Türkiye’nin PKK’ye karşı Irak topraklarında düzenlediği operasyonların meşruiyetini asıl sorgulayan ülkeler ise Arap ülkeleri, İran ve Rusya. Arap Birliği’nin bu konudaki kınama kararı, oyunu Türkiye’den yana kullanan Katar hariç, tüm üyelerini bağlıyor. Moskova ile Tahran da bu operasyonları gayrimeşru olarak gördüklerini duruydular. Özetle AKP’nin Türkiye’yi hem Batı’da, hem de Doğu’da içine sürüklediği “değersiz yalnızlık” burada da baş gösterdi.
Çavuşoğlu’nun açıklamasından, AKP’nin PKK konusunda ipi elinden kaçırmak üzere olduğunu gördüğünü ve bu nedenle ağırlığı IŞİD ile mücadeleye çevirmek istediğini mi anlamalıyız, belli değil. Gerçekten öyle ise Erdoğan bundan çok memnun olmaz. AKP, iç siyasi hesapları uğruna PKK’ye karşı topyekûn savaşını sürdürürken, özellikle dışarıda dikkatleri farklı yöne çekmek için eşzamanlı olarak IŞİD’e karşı “kapsamlı mücadeleye” girmeyi de planlıyor olabilir.

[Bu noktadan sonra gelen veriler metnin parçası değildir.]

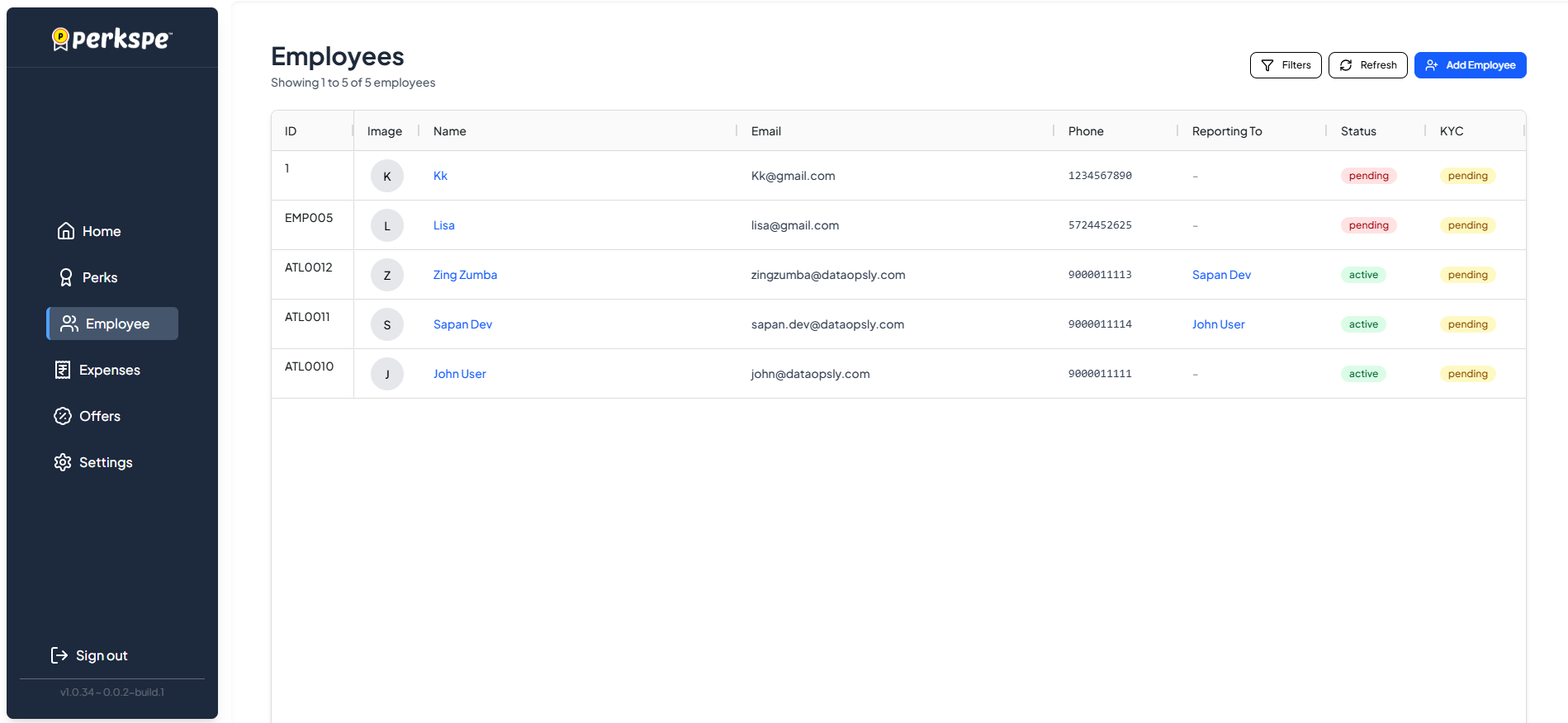Click John User's avatar circle
Screen dimensions: 1568x723
[x=386, y=374]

Ancak bu son derece tehlikeli olur, zira bu plan, PKK saldırıları artarken bunlara IŞİD saldırılarını ekleyecektir. Bunlar da ağırlıklı olarak sivil hedeflere yönelecektir. Uzun lafın kısası, Türkiye’nin iki cephede yürüttüğü asimetrik bir savaştan başarılı çıkma olasılığı çok düşük. Olan sonunda masum insanlara olacaktır. Göz göre göre ülkeyi bu noktalara sürükleyen politikacıların varlığı en büyük talihsizliğimizdir.

***

Rahmetli babamın yakın dostlarından ve Ankara’daki lise yıllarımda evimizi sık sık ziyaret eden renkli simalardan olan Fikret Otyam’ın vefatını derin üzüntü ile öğrendim. Gençliğimin en güzel dönemine ait bir yıldız daha kaymış oldu. Son görüşmemizde, o tatlı tebessümüyle, “Herkes gitti anahtar bende kaldı, kapıyı ben kilitleyip gideceğim” demişti. Başta eşi Filiz Hanım ve liseden beri tanıdığım kızı sevgili Elvan olmak üzere, ailesine başsağlığı dilerim. Huzur içinde yat Fikret Abi.